Please identify each line in the entries below that contains the word "date" and copy those lines. Case counts.

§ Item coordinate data
— Begin —

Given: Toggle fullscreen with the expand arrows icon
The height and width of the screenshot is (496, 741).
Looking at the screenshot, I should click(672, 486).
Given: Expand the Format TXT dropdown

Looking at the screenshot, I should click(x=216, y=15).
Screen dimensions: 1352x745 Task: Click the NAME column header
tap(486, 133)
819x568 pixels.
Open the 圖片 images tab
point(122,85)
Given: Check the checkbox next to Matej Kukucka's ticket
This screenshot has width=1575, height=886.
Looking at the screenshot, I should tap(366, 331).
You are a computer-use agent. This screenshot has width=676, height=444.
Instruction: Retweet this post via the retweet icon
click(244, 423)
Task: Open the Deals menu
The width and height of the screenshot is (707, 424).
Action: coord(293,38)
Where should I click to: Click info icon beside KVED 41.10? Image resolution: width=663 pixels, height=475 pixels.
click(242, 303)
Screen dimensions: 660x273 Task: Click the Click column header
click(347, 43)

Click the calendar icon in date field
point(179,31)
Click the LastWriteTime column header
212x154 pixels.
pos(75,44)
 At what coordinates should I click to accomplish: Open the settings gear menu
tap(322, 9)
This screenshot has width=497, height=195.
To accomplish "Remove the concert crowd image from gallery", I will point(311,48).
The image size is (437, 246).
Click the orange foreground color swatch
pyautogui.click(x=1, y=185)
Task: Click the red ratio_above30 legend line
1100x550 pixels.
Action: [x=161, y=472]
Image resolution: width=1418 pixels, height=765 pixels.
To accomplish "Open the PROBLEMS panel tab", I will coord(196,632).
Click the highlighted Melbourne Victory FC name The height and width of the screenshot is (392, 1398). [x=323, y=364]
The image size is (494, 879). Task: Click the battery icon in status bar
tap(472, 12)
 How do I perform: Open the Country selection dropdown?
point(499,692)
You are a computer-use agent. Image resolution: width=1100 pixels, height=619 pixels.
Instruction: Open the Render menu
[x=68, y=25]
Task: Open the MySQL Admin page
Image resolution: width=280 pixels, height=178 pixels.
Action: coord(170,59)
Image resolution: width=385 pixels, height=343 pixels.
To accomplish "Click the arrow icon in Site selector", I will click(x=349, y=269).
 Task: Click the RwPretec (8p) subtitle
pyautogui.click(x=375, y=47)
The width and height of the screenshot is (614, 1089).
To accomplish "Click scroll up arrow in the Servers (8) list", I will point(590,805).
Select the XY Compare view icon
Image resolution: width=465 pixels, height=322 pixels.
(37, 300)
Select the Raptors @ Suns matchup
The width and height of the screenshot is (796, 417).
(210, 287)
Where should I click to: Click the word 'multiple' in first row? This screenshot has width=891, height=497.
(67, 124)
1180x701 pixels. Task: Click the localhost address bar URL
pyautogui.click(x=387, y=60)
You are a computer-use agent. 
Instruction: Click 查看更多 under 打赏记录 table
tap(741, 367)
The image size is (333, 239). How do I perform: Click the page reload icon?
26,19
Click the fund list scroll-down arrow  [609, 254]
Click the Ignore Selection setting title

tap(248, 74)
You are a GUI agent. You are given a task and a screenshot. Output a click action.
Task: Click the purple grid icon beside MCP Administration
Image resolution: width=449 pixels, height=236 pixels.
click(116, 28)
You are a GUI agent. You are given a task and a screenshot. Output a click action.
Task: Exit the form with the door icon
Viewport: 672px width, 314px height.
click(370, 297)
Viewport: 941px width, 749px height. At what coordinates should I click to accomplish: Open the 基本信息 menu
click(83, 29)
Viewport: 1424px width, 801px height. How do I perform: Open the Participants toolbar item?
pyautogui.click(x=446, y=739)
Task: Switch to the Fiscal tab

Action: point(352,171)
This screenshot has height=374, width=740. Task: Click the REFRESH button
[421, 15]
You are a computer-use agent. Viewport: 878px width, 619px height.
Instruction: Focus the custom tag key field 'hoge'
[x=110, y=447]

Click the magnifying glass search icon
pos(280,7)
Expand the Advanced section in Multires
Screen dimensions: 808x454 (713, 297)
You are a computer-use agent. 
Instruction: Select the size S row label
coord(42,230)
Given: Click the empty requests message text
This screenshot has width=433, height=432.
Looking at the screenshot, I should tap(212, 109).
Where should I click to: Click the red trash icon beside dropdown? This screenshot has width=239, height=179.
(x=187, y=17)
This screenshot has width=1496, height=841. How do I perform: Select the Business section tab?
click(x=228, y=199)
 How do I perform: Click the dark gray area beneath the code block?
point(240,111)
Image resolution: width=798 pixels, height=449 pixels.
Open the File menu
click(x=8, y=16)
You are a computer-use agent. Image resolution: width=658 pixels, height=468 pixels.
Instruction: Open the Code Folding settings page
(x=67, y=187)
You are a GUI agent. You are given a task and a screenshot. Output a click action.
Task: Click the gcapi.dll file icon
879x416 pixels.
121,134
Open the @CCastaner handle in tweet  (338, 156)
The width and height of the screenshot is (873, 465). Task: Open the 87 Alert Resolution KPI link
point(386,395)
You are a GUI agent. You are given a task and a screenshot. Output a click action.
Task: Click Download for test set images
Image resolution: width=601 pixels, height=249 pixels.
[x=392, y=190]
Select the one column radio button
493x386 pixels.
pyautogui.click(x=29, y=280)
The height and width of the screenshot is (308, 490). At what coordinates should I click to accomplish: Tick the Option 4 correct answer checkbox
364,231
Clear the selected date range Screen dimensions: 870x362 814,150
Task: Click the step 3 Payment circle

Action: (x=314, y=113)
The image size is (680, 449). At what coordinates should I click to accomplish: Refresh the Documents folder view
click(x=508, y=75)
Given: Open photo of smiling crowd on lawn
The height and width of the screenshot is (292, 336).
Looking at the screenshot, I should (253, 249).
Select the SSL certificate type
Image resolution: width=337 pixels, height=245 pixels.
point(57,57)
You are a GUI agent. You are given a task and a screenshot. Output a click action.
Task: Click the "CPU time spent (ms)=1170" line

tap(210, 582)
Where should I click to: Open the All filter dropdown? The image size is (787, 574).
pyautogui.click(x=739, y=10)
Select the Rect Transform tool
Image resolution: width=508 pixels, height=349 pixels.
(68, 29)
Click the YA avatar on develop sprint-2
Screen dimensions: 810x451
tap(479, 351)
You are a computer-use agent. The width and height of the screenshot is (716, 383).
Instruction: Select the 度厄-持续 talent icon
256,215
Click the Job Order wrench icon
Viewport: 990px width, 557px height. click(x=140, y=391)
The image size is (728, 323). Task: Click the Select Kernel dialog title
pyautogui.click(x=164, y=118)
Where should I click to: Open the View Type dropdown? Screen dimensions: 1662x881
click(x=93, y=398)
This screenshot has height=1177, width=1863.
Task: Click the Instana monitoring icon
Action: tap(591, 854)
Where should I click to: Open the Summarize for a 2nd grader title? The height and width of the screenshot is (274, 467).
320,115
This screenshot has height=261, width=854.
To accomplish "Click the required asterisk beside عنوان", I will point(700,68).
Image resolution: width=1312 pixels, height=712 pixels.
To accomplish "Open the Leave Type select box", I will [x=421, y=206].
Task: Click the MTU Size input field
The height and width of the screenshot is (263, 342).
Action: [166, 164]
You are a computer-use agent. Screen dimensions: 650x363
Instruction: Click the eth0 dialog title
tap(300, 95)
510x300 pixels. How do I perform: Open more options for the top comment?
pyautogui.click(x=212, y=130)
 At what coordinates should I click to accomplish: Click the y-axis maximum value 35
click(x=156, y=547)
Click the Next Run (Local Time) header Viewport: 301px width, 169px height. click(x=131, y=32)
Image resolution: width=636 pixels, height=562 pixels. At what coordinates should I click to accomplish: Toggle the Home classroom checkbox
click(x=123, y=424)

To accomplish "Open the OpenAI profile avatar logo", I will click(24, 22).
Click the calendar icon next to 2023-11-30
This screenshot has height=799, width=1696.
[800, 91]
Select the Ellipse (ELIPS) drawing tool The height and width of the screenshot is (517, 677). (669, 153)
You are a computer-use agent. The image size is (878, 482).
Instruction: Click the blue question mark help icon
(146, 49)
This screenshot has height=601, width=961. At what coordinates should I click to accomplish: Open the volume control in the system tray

— End —

§ REPLY
Click the calendar icon in date field
Clear the selected date range Screen dimensions: 870x362 814,150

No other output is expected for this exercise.